What you need to do:
Could you copy the data that follows exactly as written, but drop the pictures?

※

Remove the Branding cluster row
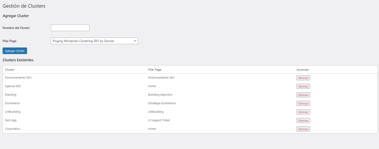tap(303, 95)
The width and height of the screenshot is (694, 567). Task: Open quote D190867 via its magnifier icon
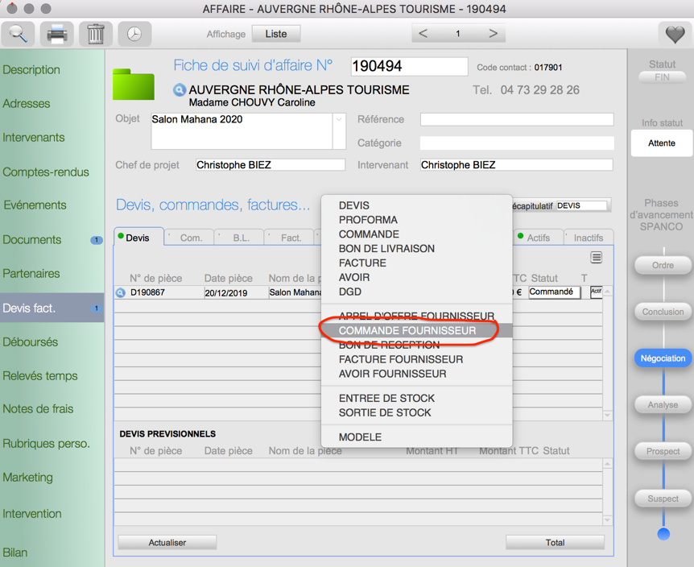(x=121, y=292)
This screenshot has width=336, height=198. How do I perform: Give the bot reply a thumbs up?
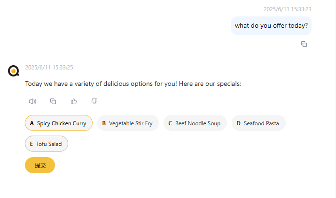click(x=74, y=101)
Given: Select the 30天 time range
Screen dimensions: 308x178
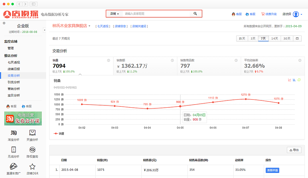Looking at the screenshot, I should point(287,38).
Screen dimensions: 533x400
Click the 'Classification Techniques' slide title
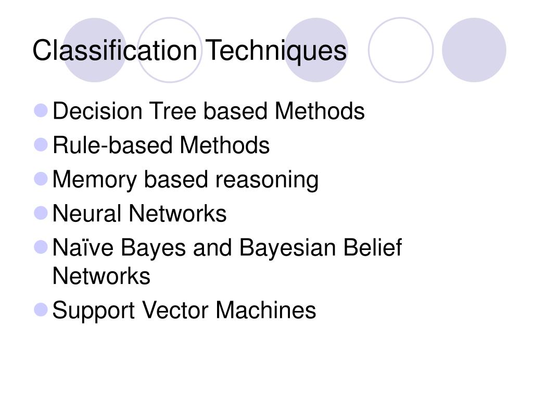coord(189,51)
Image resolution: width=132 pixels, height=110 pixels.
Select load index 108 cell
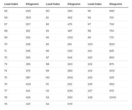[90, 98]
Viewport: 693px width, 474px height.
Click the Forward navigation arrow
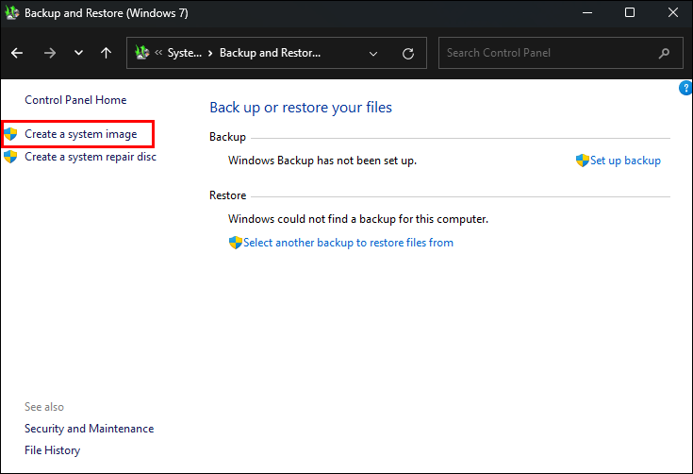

※

Response area:
Remove the Branding cluster row
tap(303, 95)
The width and height of the screenshot is (694, 567). Task: Open quote D190867 via its magnifier icon
(x=121, y=292)
This screenshot has width=336, height=198. How do I perform: Give the bot reply a thumbs up?
click(x=74, y=101)
Given: Select the 30天 time range
Screen dimensions: 308x178
Looking at the screenshot, I should point(287,38).
Screen dimensions: 533x400
Click the 'Classification Techniques' slide title
coord(189,51)
Image resolution: width=132 pixels, height=110 pixels.
Select load index 108 cell
[90, 98]
Viewport: 693px width, 474px height.
Click the Forward navigation arrow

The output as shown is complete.